Caroline turns to Mitch and his detective agency for protection. Of course, as head lifeguard, Mitch is already Caroline’s boss so he already should be looking out for her.  Unfortunately, even after Garth is arrested, he’s released after he explains that he forgot to take his Prozac.  (That’s the actual excuse that they give!  Never mind that everyone’s favorite lifeguard, Newmie!, is in the hospital because Garth smashed his head through a window.)  Garth is given a restraining but, because Caroline works on the beach, it’s easy for Garth to watch her while standing 100 feet away.

Now, on the plus side, Steven Culp was believably creepy as Garth and this episode had no fear of embracing the storyline for all of the macabre melodrama that it could.  Yasmine Bleeth also does a good job portraying Caroline’s growing fear as Garth grows more and more unstable.  As an actress on Baywatch, I’m sure she had to deal with a lot of real-life Garths and, speaking as someone who has been stalked, I appreciated that both Bleeth and the show itself took her fears seriously.  The scene in which Caroline runs across the beach with Garth in pursuit was far more effective and scary than you would ever expect to find on an episode of Baywatch Nights.

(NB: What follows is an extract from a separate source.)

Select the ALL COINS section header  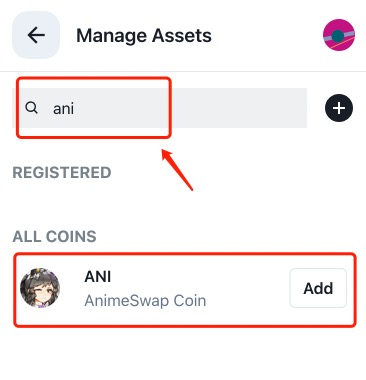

That said, this episode highlighted one of the big problems with the second half of Baywatch Night‘s debut season.  This was essentially just an episode of Baywatch, with the extra addition of Angie Harmon flirting with Mitch and Eddie Cibrian’s Griff standing the background.  (I guess Griff is a part of the detective agency now.)  Baywatch Nights originally started as a show about Mitch spending his nights as a private investigator but this episode took place largely during the day and featured Mitch as a lifeguard.  Baywatch Nights without the nights is just Baywatch.

Fear not, though!  We’re just a few episodes away from one of the most radical reboots in television history!